Loss of Taste
Taste refers to the ability to sense sweet, salty, bitter and sour characteristics. It is a rudimentary sense and virtually impossible to lose completely. It is often confused with flavour, which is the combination of taste (20%) and smell (80%). When patients complain of a taste disturbance, a smell disorder is very frequently the actual problem.
Diagnostics
UPSIT Olfactory (Smell) Test
Why?
The University of Pennsylvania Smell Inventory Test (UPSIT) is a universally accepted standardised test of olfaction. Smell disturbances are common after head injury and this test is therefore most frequently or used to evaluate these patients, particularly for medico-legal purposes.
How?
This test is carried out by the ENT practice nurse. It consists of four envelope-sized booklets, each containing ten ‘scratch and sniff’ odour strips. The smells are released by scratching the strip with a pencil tip which should be sniffed immediately. The subject is offered 4 possible multiple-choice responses describing what the odour may smell like. Only one is correct. You must mark one of these, even if no smell is perceived.

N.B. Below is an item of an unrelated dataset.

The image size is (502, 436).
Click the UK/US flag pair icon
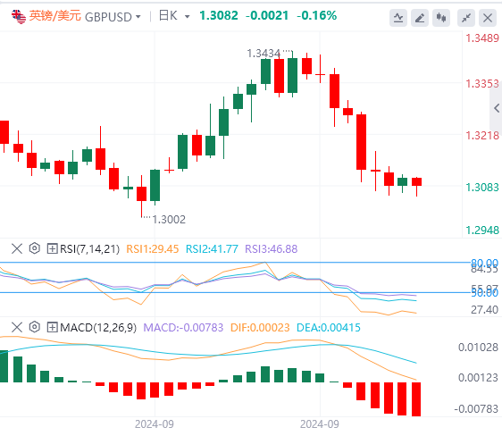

The responses are analysed and compared to data from sex and age-matched normal population studies. The results are graded as hyposmia when there is a mild reduction in the sense of smell or various degrees of microsmia, when there is a moderate reduction. At the other extreme anosmia indicates a completely absent sense of smell. Even if the subject has a completely absent sense of smell some correct responses will be achieved by the laws of random chance. This can help to identify subjects who may be malingering and exaggerating their smell disability
Mini Olfactory UPSIT
Why?
The full UPSIT test is quite time consuming and the booklets are relatively expensive. Hence the reason this full test is largely confined to the assessment of patients for legal purposes. A mini-UPSIT test is an abbreviated assessment in which only 3 scratch and sniff odours are used on a single small card. It is therefore much cheaper and more straightforward to carry out, but can still give helpful clinical information regarding adjunctive confirmation of a patients sense of smell before medical or surgical treatments.
How?
This test is carried out by the ENT practice nurse. It consists of four envelope-sized booklets, each containing ten ‘scratch and sniff’ odour strips. The smells are released by scratching the strip with a pencil tip which should be sniffed immediately. The subject is offered 4 possible multiple-choice responses describing what the odour may smell like. Only one is correct. You must mark one of these, even if no smell is perceived.